文本摘录:
⁂
1.24.0 中 case 1 & 2 都是调用 e.Storage.GetList()，之前的版本有点不同：

Case 1 中的 e.Storage.GetToList

Case 1 中的 e.Storage.List

不过基本流程是一样的。

如果客户端没传 ListOption，则初始化一个默认值，其中的 ResourceVersion 设置为空字符串，这将使 apiserver 从 etcd 拉取数据来返回给客户端，而不使用本地缓存（除非本地缓存还没有建好）；举例，客户端设置 ListOption{Limit: 5000, ResourceVersion: 0} list ciliumendpoints 时，发送的请求将为 /apis/cilium.io/v2/ciliumendpoints?limit=500&resourceVersion=0。ResourceVersion 为空字符串的行为，后面会看到对它的解析。
用 listoptions 中的字段分别初始化过滤器（SelectionPredicate）的 limit/continue 字段；
初始化返回结果，list := e.NewListFunc()；
将 API 侧的 ListOption 转成底层存储的 ListOption，字段区别见下文 metainternalversion.ListOptions 是 API 侧的结构体，包含了

 // staging/src/k8s.io/apimachinery/pkg/apis/meta/internalversion/types.go
    
 // ListOptions is the query options to a standard REST list call.
 type ListOptions struct {
     metav1.TypeMeta
    
     LabelSelector labels.Selector // 标签过滤器，例如 app=nginx
     FieldSelector fields.Selector // 字段过滤器，例如 spec.nodeName=node1
    
     Watch bool
     AllowWatchBookmarks bool
     ResourceVersion string
     ResourceVersionMatch metav1.ResourceVersionMatch
    
     TimeoutSeconds *int64         // Timeout for the list/watch call.
     Limit int64
     Continue string               // a token returned by the server. return a 410 error if the token has expired.
 }

storage.ListOptions 是传给底层存储的结构体，字段有一些区别：

 // staging/src/k8s.io/apiserver/pkg/storage/interfaces.go
    
 // ListOptions provides the options that may be provided for storage list operations.
 type ListOptions struct {
     ResourceVersion string
     ResourceVersionMatch metav1.ResourceVersionMatch
     Predicate SelectionPredicate // Predicate provides the selection rules for the list operation.
     Recursive bool               // true: 根据 key 获取单个对象；false：根据 key prefix 获取全量数据
     ProgressNotify bool          // storage-originated bookmark, ignored for non-watch requests.
⁂
任务提示 1:
根据这段讲 apiserver list 流程的文字，回答：
(a) 初始化返回结果时用的是哪句代码？
(b) API 侧的 ListOptions 里，FieldSelector 举的例子是什么？
(c) 底层存储的 ListOptions 中，Recursive 为 false 时会怎么获取数据？
这段文本和这些记录彼此没有关系。
⁂
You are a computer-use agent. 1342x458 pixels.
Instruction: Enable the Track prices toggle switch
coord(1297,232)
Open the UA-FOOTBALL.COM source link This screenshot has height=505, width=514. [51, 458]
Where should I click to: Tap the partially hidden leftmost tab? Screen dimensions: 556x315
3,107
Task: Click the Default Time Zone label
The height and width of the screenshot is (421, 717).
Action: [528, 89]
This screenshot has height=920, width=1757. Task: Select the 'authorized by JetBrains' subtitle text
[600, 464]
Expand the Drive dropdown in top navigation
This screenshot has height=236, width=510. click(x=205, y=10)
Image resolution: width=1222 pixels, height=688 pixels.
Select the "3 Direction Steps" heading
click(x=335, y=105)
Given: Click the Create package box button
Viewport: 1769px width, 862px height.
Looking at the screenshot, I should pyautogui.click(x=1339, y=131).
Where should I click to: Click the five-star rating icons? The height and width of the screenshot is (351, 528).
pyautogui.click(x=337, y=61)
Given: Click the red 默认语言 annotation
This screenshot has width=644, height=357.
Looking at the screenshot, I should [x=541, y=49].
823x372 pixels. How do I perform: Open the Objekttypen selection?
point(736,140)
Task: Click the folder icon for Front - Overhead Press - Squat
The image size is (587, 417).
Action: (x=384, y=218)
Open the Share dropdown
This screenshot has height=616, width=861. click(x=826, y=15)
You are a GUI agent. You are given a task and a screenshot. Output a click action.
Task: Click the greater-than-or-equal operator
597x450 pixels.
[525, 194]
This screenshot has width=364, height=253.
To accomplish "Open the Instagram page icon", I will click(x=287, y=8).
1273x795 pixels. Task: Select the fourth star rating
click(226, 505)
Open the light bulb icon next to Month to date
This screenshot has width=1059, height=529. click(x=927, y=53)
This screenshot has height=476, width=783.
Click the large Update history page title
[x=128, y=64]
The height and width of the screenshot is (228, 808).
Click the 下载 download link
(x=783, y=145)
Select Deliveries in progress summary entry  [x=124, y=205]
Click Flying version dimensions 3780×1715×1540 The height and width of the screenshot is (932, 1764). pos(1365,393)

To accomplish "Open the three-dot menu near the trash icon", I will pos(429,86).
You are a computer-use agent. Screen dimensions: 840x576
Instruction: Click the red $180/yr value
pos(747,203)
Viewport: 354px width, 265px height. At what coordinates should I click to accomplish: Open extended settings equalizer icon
⁂
任务提示 2: 把记录中从含有“Open the Share dropdown”的那一行开始，一直到含有“I will pos(429,86).”的那一行为止（两头都算），整理成一个 JSON 字符串列表，每行对应一个字符串，空行不要。

任务答案 1:
(a) list := e.NewListFunc()
(b) spec.nodeName=node1
(c) 根据 key prefix 获取全量数据

任务答案 2:
[
  "Open the Share dropdown",
  "This screenshot has height=616, width=861. click(x=826, y=15)",
  "You are a GUI agent. You are given a task and a screenshot. Output a click action.",
  "Task: Click the greater-than-or-equal operator",
  "597x450 pixels.",
  "[525, 194]",
  "This screenshot has width=364, height=253.",
  "To accomplish \"Open the Instagram page icon\", I will click(x=287, y=8).",
  "1273x795 pixels. Task: Select the fourth star rating",
  "click(226, 505)",
  "Open the light bulb icon next to Month to date",
  "This screenshot has width=1059, height=529. click(x=927, y=53)",
  "This screenshot has height=476, width=783.",
  "Click the large Update history page title",
  "[x=128, y=64]",
  "The height and width of the screenshot is (228, 808).",
  "Click the 下载 download link",
  "(x=783, y=145)",
  "Select Deliveries in progress summary entry  [x=124, y=205]",
  "Click Flying version dimensions 3780×1715×1540 The height and width of the screenshot is (932, 1764). pos(1365,393)",
  "To accomplish \"Open the three-dot menu near the trash icon\", I will pos(429,86)."
]